Longer-term, ISIS has set its sights on the Gulf monarchies, which it sees as lackeys of Western nations. This has rattled Saudi Arabia, whose domestic legitimacy is vulnerable to growing discontent by its majority Sunni citizens and subordinated Shi’ite minority.

A Sunni counterweight

Egyptians watch the trial of ousted Egyptian President Mohamed Morsi in Cairo 2014. Mohamed Abd El Ghany/REUTERS

Saudi Arabia and its allies, therefore, need a Sunni counterweight to discredit ISIS’ claims that it is the defender of Sunni Muslims against the aggression of Shi’ites and oppression of Sunni dictators.
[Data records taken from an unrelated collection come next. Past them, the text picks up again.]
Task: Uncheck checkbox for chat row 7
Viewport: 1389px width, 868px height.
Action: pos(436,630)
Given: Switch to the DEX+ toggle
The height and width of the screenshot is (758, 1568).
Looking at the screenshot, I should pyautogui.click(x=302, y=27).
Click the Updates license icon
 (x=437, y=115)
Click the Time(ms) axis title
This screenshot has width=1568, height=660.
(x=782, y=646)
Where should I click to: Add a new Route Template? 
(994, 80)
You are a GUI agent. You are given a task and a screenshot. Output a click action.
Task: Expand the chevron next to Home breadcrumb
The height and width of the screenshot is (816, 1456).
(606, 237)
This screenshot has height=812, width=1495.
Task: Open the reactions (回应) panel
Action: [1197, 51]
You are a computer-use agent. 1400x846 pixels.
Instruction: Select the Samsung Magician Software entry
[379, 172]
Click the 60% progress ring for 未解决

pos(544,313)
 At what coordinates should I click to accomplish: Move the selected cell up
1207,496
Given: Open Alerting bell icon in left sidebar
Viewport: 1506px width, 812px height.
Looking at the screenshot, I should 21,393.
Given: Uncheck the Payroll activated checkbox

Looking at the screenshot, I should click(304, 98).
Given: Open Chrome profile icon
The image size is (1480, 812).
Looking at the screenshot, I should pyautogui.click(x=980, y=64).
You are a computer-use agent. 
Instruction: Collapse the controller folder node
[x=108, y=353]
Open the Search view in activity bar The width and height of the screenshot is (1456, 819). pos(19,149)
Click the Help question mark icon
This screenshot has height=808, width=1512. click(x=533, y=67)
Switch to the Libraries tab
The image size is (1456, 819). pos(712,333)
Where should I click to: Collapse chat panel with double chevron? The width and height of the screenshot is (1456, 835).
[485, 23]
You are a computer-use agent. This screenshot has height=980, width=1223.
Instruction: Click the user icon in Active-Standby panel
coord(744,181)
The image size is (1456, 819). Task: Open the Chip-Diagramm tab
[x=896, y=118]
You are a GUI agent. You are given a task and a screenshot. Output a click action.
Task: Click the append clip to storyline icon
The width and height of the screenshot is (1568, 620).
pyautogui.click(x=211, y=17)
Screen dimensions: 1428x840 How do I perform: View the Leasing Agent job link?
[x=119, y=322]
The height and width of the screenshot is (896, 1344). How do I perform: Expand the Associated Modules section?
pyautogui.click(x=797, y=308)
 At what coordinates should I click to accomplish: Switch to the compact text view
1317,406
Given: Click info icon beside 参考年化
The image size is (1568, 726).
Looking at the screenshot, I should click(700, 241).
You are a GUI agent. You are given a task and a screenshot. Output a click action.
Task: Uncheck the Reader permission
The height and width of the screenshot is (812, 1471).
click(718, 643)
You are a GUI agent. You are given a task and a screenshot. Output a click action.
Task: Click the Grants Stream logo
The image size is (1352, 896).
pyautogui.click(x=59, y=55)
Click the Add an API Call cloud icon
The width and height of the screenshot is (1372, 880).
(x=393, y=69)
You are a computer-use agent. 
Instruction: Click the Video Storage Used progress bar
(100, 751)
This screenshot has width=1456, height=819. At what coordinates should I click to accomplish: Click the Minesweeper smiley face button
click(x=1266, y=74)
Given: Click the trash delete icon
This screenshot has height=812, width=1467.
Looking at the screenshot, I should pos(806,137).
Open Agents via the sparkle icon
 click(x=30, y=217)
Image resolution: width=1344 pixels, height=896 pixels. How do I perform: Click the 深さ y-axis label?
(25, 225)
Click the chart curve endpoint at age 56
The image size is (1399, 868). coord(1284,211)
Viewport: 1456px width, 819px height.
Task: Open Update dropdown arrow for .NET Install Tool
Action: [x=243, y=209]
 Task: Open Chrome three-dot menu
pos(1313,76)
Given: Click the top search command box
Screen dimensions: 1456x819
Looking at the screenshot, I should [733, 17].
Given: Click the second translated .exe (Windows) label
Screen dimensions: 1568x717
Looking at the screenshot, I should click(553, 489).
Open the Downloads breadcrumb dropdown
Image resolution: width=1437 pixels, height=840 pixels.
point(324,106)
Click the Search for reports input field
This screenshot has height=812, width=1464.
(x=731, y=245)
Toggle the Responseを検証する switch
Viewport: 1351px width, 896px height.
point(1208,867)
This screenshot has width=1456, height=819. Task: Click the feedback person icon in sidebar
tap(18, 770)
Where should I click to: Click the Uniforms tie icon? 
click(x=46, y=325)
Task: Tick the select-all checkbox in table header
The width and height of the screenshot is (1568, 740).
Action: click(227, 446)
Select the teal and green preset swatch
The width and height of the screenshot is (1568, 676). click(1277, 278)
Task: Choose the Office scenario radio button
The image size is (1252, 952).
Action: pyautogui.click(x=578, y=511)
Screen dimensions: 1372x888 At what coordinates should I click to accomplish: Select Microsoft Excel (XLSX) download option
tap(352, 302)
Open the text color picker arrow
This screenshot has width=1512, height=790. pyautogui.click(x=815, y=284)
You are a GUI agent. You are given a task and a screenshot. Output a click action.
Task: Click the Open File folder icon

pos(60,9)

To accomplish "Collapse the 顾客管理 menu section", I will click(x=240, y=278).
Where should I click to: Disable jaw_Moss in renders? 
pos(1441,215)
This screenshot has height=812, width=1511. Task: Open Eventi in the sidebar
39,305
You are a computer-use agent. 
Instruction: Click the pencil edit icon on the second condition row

This role has been hard to fill. The Free Syrian Army fighters are now fighting against each other. The Kurds’ primary goal is to be independent of the Arabs and Turks. The Iraqi Sunnis are fractured.

This leaves the Muslim Brotherhood as the only organization with the political experience, organizational cohesiveness and transnational influence to serve the need for a moderate, Sunni counterweight. That the Muslim Brotherhood is willing to work within the political sphere also makes it an attractive alternative.

The Muslim Brotherhood was founded in Egypt and has its strongest base there. Any attempt to prop up the organization as an ideological counter to ISIS needs the support of the Egyptian group.

But any warming of relations with the Muslim Brotherhood is an option of last resort for both Saudi and Egypt.

After deposing Morsi in July 2013 with Saudi Arabia’s blessing, Sisi and the military held him at an undisclosed location for over three months as they violently quashed the Muslim Brotherhood.

This was not the first time an Arab president cracked down on the organization. Several Middle East regimes have banned the Muslim Brotherhood or manipulated elections to constrain its growing political influence. Indeed, when the Muslim Brotherhood won the majority of seats in Egypt’s 2012 parliamentary elections and Morsi won the presidency, Arab regimes panicked that their domestic Muslim Brotherhood groups would eventually oust them too.

But if the choice is between ISIS and the Muslim Brotherhood, the latter is far less threatening.

For these reasons, Sisi is likely to give in to pressure to stop his scorched earth strategy against the Muslim Brotherhood and normalize relations.

Sisi desperately needs Saudi aid to keep the Egyptian economy afloat, particularly after the alleged bombing of a Russian plane in Sharm Al Sheikh that decimated what little tourism Egypt had left after the 2011 uprisings.

Sisi also needs American and European military aid. That could have been stopped based on his regime’s poor human rights record, but continues in exchange for Egypt’s cooperation on US counterterrorism efforts in the Middle East.

If Sisi’s statements in the UK are indeed a signal of a change in the political winds, the question remains whether the Muslim Brotherhood will cooperate. With death sentences and criminalization as the alternative, this may be a deal they can’t refuse.